After working for seven years in sustainability-focused jobs, including helping build a carbon-neutral subscription business for flowers, the 33-year-old, who is married to a professional chef, began developing the idea for Reewild after discovering food systems generate a third of global emissions.
Brainstorming how he could use his experience working with brands and retailers to communicate their environmental impacts, he began delving into the complexities of carbon food labelling and building a network of contacts.
Then, to nudge consumers in the right direction, his team began building Reewild’s meal planner app, which rates product emissions using “carbon calories” with one gram of CO2 equaling one carbon calorie. Based on its calculations, for example, five ounces of “very high” impact shrimp are worth 1,924 carbon calories, or the emissions equivalent of driving five miles by car.
Linking users to supermarkets to buy ingredients, the app helps people easily plan meals with carbon-rated recipes from popular chefs such as vegan stuffed mushrooms at 283 carbon calories and beef tacos at 5,023 carbon calories — almost 20 times more than the mushrooms).
Lintell also wants to challenge the notion that shopping sustainably costs more.
He calculates that people can save up to $1,800 a year by using the app while slashing 35% from their carbon emissions.
“We’re really trying to set the cheapest product and the greenest product as the default for customers,” Lintell says. “That’s one of the most influential ways of nudging consumer behavior.”
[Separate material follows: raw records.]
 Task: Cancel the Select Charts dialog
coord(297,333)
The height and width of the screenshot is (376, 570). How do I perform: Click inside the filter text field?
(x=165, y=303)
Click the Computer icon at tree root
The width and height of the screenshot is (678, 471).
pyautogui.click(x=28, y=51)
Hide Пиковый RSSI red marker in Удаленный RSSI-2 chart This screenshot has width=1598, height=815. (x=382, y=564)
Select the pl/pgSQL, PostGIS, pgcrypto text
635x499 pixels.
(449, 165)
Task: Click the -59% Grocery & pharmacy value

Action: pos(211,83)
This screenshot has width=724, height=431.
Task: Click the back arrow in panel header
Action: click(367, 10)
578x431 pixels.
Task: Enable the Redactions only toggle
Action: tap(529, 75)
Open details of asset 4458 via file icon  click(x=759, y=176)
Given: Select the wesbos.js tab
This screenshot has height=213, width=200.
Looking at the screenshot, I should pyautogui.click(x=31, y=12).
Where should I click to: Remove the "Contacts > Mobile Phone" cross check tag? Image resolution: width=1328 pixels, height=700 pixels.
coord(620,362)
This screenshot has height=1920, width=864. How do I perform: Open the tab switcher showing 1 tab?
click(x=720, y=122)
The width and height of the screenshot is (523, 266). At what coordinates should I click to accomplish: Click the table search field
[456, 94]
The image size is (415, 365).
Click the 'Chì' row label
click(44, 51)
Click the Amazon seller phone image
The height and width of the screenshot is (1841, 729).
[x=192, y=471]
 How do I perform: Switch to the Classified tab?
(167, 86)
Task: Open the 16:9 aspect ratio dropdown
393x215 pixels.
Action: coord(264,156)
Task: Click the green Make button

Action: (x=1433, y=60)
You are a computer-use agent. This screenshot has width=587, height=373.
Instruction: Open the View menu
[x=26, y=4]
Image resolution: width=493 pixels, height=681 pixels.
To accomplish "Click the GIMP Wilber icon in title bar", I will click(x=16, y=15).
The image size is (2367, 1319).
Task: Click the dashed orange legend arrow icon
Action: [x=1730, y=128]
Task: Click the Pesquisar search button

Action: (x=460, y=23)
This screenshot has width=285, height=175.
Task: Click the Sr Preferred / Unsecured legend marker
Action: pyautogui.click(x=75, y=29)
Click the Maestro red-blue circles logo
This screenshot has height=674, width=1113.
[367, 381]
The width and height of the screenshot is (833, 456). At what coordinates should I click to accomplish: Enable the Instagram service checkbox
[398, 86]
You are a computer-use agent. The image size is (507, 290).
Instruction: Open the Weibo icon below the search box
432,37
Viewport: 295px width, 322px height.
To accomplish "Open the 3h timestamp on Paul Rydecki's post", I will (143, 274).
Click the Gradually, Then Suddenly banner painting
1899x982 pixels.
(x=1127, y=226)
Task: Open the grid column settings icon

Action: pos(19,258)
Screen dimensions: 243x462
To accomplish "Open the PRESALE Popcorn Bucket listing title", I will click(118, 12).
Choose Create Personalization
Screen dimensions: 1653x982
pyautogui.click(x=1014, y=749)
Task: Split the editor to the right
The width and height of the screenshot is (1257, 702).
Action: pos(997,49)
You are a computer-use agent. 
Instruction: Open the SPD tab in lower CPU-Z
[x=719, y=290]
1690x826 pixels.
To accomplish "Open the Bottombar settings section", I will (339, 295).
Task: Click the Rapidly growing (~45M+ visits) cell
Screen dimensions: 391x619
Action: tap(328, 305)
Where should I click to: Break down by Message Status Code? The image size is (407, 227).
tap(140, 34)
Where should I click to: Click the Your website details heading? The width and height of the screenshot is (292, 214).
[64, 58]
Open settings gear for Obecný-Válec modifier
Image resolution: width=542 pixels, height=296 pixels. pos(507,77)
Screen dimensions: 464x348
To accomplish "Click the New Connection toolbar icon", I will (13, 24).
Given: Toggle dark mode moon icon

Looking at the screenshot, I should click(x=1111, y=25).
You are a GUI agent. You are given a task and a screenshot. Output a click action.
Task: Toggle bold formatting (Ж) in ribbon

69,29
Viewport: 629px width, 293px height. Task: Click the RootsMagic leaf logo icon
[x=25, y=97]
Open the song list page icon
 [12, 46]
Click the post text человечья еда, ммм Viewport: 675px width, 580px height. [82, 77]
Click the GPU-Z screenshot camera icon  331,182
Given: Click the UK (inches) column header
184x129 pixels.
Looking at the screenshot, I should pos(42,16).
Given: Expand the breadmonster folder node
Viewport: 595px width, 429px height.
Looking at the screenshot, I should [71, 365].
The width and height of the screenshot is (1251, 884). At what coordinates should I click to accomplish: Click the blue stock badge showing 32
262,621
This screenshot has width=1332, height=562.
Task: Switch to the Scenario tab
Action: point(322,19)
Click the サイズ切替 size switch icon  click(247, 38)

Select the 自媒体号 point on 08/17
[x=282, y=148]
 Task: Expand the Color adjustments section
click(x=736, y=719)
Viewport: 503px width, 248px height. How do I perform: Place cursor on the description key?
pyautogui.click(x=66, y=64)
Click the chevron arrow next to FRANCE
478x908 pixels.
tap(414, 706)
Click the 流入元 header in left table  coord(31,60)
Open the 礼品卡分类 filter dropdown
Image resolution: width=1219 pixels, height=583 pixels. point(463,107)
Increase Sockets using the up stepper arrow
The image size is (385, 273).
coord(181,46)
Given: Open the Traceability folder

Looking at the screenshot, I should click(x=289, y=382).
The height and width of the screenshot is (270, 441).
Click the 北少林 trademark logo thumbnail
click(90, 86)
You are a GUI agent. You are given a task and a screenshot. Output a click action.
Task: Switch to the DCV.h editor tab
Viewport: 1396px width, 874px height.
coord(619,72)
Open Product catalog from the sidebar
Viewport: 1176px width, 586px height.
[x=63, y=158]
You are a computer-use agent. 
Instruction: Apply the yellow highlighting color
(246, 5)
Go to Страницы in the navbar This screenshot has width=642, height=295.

Now Reewild has joined the Mastercard Start Path, the company’s startup engagement program as part of the payment network’s push to create ecosystems that make more sustainable consumption possible. Harnessing the Mastercard’s expertise, technology and connections, Lintell hopes Start Path will help Reewild scale up its rewards program, currently being piloted with CH&CO, which is owned by the food services giant Compass Group PLC, which runs the cafeterias at University College London.
So far, the Reewild rewards are proving popular with UCL’s eco-conscious students, who are using the points they accumulate from choosing low-impact lunches to redeem free coffees or vegetarian meals.
With ambitions to eventually take Reewild’s rewards scheme global, Lintell is confident countries will standardize ways to display carbon footprint data alongside nutritional food labels to make it easier to choose more sustainable options – benefiting the environment as well as consumers’ wallets.